┏━━

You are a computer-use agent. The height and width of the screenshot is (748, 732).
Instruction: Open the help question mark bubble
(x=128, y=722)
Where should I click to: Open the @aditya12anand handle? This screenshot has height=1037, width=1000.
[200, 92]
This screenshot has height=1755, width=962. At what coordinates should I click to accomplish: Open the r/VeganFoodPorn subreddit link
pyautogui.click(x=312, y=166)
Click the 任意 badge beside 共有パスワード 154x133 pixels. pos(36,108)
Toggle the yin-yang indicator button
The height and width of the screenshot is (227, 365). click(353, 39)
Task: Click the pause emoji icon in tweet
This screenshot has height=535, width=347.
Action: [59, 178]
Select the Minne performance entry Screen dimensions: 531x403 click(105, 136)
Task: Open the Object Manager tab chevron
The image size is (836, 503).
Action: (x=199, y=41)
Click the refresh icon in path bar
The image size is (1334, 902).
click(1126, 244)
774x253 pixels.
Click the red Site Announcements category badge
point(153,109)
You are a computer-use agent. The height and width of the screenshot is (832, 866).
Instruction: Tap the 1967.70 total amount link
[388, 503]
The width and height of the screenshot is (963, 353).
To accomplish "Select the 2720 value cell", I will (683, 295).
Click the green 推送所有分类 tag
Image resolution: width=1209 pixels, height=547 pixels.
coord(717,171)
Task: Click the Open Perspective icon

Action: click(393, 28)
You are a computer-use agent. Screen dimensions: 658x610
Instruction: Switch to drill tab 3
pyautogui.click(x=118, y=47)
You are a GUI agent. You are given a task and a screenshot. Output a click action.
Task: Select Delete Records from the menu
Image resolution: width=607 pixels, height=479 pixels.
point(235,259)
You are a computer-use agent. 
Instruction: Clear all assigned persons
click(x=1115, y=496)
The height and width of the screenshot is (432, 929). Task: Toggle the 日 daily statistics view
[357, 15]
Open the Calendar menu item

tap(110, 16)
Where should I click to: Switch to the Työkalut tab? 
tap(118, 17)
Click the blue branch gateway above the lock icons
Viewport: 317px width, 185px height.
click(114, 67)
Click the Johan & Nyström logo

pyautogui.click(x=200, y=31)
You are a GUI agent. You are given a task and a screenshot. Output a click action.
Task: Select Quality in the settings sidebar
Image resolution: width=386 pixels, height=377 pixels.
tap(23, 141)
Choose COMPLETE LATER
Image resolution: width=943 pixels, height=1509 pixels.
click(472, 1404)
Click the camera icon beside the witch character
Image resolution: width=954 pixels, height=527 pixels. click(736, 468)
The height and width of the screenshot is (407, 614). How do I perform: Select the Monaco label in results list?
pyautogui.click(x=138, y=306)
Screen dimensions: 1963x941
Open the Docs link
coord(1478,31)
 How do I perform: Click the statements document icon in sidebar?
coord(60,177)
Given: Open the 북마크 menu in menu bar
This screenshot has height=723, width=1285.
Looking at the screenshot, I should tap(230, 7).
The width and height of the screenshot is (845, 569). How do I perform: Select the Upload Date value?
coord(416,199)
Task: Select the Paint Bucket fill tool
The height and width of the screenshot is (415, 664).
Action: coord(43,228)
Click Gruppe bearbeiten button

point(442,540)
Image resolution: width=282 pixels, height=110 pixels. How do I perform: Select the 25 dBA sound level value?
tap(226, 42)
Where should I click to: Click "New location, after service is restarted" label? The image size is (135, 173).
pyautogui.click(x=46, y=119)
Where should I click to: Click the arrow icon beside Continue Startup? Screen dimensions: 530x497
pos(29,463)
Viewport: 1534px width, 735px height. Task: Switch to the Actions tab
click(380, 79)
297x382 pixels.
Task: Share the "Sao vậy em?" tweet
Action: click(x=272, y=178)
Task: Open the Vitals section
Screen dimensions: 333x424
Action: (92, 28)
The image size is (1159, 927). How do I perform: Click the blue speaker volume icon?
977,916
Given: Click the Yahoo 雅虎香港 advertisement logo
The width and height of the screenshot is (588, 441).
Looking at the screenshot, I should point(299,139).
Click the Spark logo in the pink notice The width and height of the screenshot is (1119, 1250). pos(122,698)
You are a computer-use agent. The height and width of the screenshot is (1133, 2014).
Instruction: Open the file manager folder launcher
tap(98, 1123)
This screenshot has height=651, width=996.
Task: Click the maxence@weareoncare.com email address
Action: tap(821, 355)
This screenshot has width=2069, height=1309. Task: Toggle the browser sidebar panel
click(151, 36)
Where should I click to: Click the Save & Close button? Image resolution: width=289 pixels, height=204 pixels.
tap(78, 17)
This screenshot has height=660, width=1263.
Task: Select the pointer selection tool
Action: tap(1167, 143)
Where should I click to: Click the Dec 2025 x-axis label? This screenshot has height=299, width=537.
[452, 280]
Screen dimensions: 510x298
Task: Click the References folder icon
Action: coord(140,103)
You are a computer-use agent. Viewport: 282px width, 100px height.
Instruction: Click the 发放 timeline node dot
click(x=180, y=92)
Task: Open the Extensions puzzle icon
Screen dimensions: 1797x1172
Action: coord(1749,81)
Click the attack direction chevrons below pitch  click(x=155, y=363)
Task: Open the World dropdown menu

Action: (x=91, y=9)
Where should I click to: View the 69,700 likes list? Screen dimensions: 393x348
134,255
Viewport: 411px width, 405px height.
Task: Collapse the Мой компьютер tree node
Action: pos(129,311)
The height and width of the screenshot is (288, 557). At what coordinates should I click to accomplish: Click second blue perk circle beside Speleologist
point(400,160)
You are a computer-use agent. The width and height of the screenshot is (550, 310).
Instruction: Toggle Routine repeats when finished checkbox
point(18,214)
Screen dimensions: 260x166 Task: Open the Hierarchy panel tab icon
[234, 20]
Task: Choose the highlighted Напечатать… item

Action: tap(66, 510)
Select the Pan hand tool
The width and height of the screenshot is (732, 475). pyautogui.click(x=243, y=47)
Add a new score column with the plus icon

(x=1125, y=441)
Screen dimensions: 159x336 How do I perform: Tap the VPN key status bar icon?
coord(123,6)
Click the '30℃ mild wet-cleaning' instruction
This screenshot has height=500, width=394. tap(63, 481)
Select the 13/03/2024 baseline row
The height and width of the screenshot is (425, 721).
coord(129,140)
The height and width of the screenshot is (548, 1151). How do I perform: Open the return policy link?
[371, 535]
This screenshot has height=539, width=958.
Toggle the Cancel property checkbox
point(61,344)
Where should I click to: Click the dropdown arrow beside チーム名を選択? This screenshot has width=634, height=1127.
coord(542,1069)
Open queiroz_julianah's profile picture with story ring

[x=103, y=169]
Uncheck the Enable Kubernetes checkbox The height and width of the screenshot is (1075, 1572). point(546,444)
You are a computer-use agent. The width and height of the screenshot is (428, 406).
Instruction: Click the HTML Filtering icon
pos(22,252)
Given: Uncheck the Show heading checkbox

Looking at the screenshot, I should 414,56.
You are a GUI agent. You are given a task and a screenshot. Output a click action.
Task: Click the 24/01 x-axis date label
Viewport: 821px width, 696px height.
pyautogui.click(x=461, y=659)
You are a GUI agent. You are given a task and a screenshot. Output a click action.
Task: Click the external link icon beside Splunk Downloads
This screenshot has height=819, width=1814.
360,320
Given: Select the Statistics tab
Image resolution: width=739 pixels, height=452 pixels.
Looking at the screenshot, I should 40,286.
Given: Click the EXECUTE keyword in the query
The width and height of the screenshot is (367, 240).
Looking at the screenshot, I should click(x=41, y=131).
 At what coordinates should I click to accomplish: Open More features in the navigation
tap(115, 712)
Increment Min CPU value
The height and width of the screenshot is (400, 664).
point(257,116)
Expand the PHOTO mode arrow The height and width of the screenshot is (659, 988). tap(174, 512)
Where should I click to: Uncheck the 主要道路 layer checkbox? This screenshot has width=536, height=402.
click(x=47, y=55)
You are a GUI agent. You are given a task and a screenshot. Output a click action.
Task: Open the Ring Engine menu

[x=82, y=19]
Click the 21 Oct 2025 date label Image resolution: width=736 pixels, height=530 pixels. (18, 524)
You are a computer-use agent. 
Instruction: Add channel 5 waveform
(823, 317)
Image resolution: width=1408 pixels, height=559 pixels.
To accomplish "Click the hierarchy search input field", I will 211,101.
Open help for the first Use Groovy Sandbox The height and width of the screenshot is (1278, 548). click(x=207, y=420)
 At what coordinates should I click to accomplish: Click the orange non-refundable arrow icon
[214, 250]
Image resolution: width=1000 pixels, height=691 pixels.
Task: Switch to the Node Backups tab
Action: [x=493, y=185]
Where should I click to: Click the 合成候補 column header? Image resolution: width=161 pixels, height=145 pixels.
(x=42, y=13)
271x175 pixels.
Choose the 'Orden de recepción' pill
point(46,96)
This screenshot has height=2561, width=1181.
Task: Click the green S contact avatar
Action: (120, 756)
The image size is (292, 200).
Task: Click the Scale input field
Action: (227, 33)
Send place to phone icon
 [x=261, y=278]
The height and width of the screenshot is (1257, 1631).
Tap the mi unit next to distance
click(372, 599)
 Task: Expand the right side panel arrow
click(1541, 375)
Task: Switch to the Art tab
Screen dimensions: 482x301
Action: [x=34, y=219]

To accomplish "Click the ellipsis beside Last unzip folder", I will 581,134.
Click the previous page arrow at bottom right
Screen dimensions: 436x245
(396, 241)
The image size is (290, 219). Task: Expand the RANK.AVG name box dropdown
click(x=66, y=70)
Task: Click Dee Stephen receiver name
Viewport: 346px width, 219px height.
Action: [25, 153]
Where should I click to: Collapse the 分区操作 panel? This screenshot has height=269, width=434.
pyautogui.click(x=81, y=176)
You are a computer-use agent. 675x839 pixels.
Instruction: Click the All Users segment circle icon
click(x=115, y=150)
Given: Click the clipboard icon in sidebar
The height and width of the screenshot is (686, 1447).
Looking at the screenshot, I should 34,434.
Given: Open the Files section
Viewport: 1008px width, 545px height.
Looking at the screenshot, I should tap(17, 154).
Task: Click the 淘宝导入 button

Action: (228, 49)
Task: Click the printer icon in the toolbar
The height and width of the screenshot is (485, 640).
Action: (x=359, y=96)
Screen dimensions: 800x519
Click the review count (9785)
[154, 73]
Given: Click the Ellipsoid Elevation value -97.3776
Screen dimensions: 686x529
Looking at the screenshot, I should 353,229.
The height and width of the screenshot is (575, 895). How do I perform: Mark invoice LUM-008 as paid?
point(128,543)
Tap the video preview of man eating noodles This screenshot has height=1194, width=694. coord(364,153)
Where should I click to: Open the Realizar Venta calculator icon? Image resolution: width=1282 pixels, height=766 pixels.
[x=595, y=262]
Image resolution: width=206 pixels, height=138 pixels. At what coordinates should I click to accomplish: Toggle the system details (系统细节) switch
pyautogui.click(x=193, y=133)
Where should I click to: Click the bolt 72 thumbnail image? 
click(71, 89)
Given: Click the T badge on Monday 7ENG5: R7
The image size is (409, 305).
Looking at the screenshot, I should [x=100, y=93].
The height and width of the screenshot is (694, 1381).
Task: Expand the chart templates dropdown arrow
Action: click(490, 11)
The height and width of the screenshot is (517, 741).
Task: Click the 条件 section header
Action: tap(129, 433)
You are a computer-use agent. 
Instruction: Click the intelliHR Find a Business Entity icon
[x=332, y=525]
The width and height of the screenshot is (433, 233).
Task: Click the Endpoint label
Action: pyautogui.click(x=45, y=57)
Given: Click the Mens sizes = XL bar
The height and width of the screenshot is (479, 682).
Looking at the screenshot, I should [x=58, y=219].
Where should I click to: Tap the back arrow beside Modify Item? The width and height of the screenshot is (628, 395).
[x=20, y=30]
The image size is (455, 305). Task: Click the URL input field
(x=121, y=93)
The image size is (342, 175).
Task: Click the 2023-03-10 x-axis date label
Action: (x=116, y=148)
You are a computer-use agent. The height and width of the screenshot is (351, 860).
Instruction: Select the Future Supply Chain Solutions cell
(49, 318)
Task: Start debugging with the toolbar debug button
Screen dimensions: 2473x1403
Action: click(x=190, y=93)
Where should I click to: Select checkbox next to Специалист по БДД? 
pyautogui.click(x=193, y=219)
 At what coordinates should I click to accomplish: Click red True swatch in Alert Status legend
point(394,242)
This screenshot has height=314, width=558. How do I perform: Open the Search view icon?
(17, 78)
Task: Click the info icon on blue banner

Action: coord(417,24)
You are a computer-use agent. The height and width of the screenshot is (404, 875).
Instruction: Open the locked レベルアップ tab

┗━━

### Work to be completed
Copy out the records word for word, from the line that contains "The height and width of the screenshot is (432, 929)." to the line that contains "pyautogui.click(x=46, y=119)", with both of those lines included.

### Final result
The height and width of the screenshot is (432, 929). Task: Toggle the 日 daily statistics view
[357, 15]
Open the Calendar menu item

tap(110, 16)
Where should I click to: Switch to the Työkalut tab? 
tap(118, 17)
Click the blue branch gateway above the lock icons
Viewport: 317px width, 185px height.
click(114, 67)
Click the Johan & Nyström logo

pyautogui.click(x=200, y=31)
You are a GUI agent. You are given a task and a screenshot. Output a click action.
Task: Select Quality in the settings sidebar
Image resolution: width=386 pixels, height=377 pixels.
tap(23, 141)
Choose COMPLETE LATER
Image resolution: width=943 pixels, height=1509 pixels.
click(472, 1404)
Click the camera icon beside the witch character
Image resolution: width=954 pixels, height=527 pixels. click(736, 468)
The height and width of the screenshot is (407, 614). How do I perform: Select the Monaco label in results list?
pyautogui.click(x=138, y=306)
Screen dimensions: 1963x941
Open the Docs link
coord(1478,31)
 How do I perform: Click the statements document icon in sidebar?
coord(60,177)
Given: Open the 북마크 menu in menu bar
This screenshot has height=723, width=1285.
Looking at the screenshot, I should tap(230, 7).
The width and height of the screenshot is (845, 569). How do I perform: Select the Upload Date value?
coord(416,199)
Task: Select the Paint Bucket fill tool
The height and width of the screenshot is (415, 664).
Action: coord(43,228)
Click Gruppe bearbeiten button

point(442,540)
Image resolution: width=282 pixels, height=110 pixels. How do I perform: Select the 25 dBA sound level value?
tap(226, 42)
Where should I click to: Click "New location, after service is restarted" label? The image size is (135, 173).
pyautogui.click(x=46, y=119)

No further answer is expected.